There was then a really annoying incident when the photographers decided the arrangement of branches was not to their liking so went to the mound and altered the position of said branches. They looked fine to me. The point they seemed to miss is the bluetail would not now show for a little longer due to the disturbance. We settled back to wait once the re-arranging was accomplished when blow me they were at it again still dissatisfied that they would get the ultimate shot, so back they went again to move the branches. I started to get agitated and suggested I would quite like to see the bird rather than some artistic arrangement of branches thank you. The person moving the branches around said he was only doing what he was told by his pal. So presumably if I told him to jump in the stream he would? No I didn't say it but felt it. We have all I am sure experienced this annoyance at some time or other when birding. The point was made however and no more forays were made to the meal worm strewn mound or the artistic branches

Time passed easily in the pleasant sunshine and I chatted to my two immediate companions. In the process I learned a lot about the importation of bricks for building. Yes foreign imports cause problems there too. Did you know Latvia make a lot of bricks?  My other companion who was taking video of the bird came out with the somewhat alarming information that he had never heard of a Red-flanked Bluetail until he looked it up in a book before coming to see it here. I forgave him though as he knew a lot about butterflies and we reminisced about Oxfordshire's Black Hairstreaks by the M40.

Finally the bluetail appeared at the edge of the hawthorn. Its iridescent blue tail flirted open and flicked downwards at rapid intervals. Quick bobbing motions and a highly strung nervous demeanour announced its presence. If you saw it in silhouette it could be a Robin so similar was its behaviour. But when it perched in the sun, there the comparison ended. Apart from the blue tail and rump the rest of the upperparts were, yes, robin brown with the same black boot button eye but the underparts were dull greyish white with a sensational slash of orange on the flanks. It also had quite a natty creamy white bib when seen head on. Why is it called Red-flanked Bluetail when its flanks are orange? An absolutely beautiful bird regardless.



It jerked up and down on long brown legs before flying the few feet from its perch to the grassy mound, grabbing mealworms in a flurry of movement and literally in a flash of orange and blue was gone, back into the hawthorns and the sanctuary of the dense twigs and branches. It would then compose itself and sit or preen until it felt the need for more mealworms when the whole routine would be repeated. We were relatively close but the bird showed no signs of being worried at our presence.


Its arrival on the mound precipitated a volley of camera clicks as everyone took the maximum opportunity to get its picture in the brief time it was on the mound. It came to feed every twenty to thirty minutes but would only remain on the grassy mound for no more than twenty seconds, often less. The rest of the time while I was there it just remained sitting or preening near the centre of the hawthorns. Why would it need to do anything else?

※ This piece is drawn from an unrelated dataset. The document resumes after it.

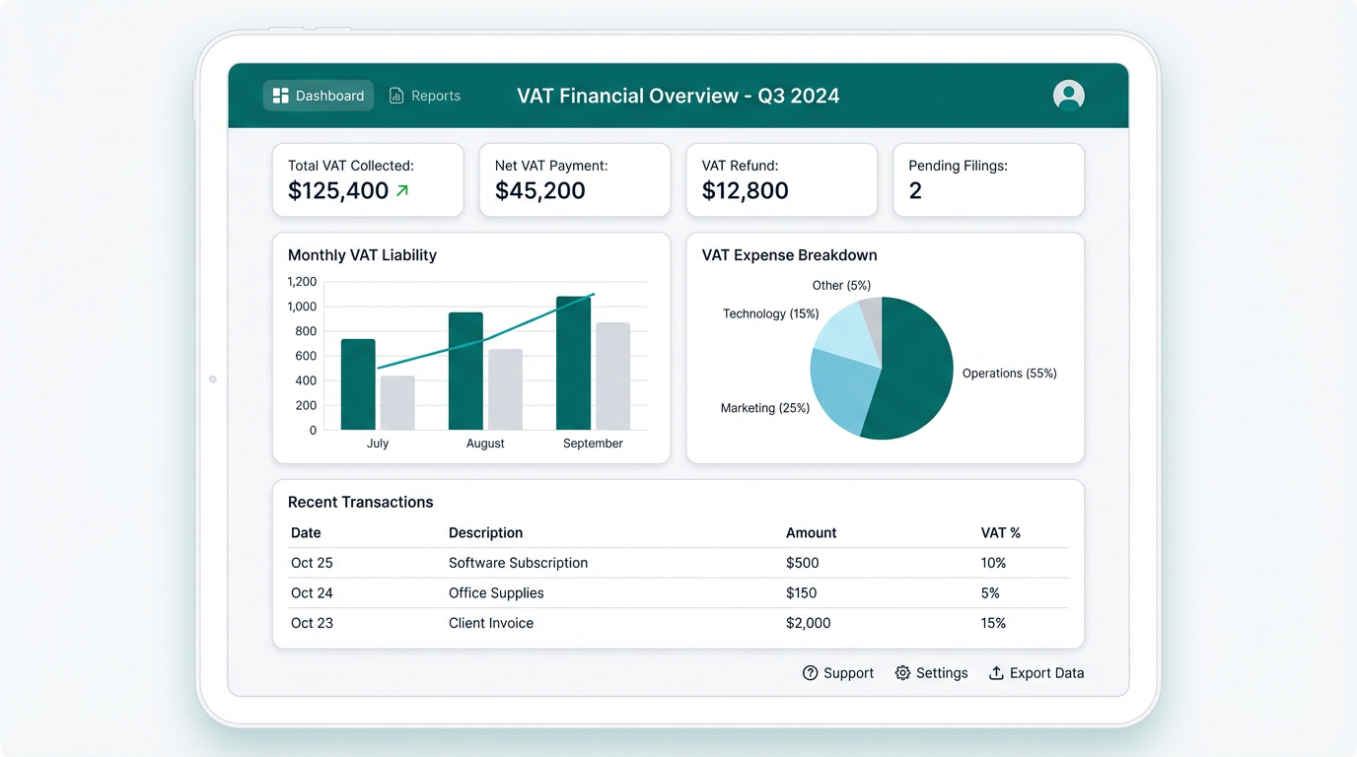The height and width of the screenshot is (757, 1357).
Task: Select the Total VAT Collected card
Action: click(x=368, y=179)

I watched it come to the mound four or five times. Two more Ravens appeared and then two Common Buzzards did a close pass above us before I then departed the valley still in bright sunshine. 



Not a drop of rain had troubled me since arrival to departure which was fortuitous. I also met Nic Hallam another Oxonbirder, both of us not recognising each other under all the waterproofing, hats and thermal clothing until Nic turned round and we found ourselves facing each other.

A really pleasant interlude in an idyllic English pastoral setting came to an end. I wonder if the Red flanked Bluetail  thought it was in China?